• **BRIEF**
Pick out each line in the listing below that contains the word "dropdown", and copy those lines in full.
== RECORDS
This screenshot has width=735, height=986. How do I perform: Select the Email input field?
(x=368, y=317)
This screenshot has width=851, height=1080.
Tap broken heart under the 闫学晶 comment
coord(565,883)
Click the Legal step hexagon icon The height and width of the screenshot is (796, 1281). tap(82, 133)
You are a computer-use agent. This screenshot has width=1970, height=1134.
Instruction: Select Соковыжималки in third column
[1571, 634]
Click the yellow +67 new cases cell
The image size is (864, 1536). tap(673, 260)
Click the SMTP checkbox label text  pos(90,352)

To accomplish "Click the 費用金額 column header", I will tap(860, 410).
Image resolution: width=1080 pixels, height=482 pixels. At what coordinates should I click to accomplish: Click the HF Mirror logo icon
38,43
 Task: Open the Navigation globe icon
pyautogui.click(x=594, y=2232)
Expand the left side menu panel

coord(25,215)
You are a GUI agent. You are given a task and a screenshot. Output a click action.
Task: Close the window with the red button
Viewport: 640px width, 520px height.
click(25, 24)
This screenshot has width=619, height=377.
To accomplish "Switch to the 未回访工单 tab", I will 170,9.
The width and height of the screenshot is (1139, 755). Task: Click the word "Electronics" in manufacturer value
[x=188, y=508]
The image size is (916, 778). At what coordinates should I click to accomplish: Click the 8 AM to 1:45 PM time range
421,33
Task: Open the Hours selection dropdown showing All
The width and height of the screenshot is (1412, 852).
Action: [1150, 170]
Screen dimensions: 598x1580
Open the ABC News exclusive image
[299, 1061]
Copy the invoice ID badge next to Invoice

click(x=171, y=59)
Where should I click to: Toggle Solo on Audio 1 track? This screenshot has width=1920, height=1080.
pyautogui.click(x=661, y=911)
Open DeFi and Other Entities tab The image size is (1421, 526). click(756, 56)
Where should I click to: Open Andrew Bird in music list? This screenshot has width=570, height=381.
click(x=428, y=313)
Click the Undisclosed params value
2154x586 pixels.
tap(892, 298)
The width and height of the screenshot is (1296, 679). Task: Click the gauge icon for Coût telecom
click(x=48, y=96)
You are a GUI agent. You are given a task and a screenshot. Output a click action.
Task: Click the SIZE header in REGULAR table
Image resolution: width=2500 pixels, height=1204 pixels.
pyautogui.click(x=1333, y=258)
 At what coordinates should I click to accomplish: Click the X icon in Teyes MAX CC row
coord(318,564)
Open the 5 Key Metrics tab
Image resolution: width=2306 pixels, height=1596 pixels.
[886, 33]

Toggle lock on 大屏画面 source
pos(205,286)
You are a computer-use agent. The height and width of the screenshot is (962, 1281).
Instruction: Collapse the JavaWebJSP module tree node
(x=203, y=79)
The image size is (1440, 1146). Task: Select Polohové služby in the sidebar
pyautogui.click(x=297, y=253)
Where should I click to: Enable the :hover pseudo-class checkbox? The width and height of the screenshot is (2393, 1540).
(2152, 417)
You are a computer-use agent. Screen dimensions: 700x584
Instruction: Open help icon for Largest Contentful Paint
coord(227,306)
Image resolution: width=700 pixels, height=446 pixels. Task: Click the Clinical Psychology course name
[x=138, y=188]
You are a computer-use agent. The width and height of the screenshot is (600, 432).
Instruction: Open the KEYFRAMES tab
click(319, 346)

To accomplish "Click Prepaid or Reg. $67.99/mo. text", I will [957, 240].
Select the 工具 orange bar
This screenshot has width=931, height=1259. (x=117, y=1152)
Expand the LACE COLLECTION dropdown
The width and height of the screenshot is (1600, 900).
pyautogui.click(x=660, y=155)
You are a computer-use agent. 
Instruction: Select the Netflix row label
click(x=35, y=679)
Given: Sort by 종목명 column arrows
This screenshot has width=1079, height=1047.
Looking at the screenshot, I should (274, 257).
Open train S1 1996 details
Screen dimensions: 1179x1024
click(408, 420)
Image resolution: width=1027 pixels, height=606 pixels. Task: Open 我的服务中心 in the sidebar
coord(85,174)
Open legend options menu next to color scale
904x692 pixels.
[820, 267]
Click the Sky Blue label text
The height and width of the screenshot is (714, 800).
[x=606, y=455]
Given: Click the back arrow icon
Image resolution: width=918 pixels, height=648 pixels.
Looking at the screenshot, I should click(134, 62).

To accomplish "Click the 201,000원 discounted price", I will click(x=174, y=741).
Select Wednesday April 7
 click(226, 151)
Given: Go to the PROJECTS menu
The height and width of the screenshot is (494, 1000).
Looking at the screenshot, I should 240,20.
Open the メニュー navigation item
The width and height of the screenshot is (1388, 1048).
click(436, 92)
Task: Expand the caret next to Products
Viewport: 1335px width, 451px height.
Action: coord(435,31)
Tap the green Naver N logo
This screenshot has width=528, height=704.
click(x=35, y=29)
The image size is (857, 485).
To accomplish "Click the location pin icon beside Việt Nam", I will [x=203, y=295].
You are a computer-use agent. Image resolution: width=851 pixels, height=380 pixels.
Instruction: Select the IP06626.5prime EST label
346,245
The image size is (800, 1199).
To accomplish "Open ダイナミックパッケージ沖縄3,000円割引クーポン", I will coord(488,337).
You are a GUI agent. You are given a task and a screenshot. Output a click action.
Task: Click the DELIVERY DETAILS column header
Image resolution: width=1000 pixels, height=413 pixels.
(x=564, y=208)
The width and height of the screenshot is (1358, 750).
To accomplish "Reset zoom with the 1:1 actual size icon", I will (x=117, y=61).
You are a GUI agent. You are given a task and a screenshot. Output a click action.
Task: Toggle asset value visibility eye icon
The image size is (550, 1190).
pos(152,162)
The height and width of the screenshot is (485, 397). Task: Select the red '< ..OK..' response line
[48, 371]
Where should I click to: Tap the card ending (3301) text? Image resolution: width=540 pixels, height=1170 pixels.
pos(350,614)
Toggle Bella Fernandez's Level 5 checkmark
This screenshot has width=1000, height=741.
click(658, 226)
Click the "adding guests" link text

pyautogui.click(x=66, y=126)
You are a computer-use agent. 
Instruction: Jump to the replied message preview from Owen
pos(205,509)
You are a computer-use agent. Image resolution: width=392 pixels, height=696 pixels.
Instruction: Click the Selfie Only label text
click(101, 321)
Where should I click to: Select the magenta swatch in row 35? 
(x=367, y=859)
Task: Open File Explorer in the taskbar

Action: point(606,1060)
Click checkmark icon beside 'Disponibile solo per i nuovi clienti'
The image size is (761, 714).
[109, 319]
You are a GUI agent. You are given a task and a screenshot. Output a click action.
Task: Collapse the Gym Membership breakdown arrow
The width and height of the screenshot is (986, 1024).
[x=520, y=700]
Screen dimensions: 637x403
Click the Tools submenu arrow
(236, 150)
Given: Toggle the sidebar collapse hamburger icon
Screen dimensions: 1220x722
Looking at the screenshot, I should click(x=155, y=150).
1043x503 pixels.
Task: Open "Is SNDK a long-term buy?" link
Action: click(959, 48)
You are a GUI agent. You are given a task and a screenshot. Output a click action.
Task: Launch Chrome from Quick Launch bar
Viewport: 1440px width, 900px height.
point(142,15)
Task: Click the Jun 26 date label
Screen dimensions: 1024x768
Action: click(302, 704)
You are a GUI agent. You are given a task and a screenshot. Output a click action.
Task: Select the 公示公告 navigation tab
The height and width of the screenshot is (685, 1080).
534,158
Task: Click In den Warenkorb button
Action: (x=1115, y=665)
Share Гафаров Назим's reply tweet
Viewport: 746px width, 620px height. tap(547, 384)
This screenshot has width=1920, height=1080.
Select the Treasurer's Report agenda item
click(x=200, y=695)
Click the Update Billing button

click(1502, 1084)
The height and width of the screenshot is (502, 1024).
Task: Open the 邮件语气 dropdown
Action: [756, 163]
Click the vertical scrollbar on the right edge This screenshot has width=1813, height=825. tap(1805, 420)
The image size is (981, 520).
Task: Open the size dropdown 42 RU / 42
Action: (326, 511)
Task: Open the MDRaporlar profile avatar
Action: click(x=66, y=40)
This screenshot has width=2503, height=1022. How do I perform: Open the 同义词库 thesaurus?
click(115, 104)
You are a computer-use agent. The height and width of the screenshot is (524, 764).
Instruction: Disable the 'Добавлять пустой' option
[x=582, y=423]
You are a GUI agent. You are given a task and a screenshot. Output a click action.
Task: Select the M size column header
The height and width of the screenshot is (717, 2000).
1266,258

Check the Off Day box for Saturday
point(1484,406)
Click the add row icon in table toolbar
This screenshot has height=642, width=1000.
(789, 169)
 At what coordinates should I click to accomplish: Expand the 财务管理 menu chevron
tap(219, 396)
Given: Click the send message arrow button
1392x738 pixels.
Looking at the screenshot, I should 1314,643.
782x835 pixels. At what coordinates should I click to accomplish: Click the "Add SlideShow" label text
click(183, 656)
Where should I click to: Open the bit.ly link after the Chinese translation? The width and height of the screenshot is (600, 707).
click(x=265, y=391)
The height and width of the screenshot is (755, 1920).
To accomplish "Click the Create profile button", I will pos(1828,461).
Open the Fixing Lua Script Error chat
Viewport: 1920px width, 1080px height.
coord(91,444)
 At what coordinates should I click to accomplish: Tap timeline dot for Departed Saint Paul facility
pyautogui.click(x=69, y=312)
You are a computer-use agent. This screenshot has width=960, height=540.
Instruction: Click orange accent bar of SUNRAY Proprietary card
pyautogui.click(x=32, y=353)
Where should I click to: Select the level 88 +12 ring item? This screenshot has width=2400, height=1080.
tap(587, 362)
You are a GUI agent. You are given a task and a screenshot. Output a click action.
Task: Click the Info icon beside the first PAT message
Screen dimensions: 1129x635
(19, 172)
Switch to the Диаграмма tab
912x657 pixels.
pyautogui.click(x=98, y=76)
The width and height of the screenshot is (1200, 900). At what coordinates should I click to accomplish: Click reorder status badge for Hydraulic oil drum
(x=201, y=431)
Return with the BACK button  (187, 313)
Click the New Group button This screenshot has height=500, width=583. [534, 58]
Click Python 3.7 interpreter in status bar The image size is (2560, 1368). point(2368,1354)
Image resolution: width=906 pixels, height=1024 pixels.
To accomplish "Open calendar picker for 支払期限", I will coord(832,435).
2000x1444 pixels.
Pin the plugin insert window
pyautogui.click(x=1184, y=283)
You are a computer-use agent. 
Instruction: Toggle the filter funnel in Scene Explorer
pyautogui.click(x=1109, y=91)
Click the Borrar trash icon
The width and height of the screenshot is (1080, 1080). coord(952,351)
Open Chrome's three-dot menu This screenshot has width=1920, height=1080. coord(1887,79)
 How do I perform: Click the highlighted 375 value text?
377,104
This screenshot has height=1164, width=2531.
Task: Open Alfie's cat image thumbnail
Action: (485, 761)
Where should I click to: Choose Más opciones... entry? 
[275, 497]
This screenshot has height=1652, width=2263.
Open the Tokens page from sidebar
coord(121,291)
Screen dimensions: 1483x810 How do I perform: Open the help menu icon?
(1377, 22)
====
• **COMPLETE ANSWER**
Task: Open the Hours selection dropdown showing All
Expand the LACE COLLECTION dropdown
Task: Open the 邮件语气 dropdown
Task: Open the size dropdown 42 RU / 42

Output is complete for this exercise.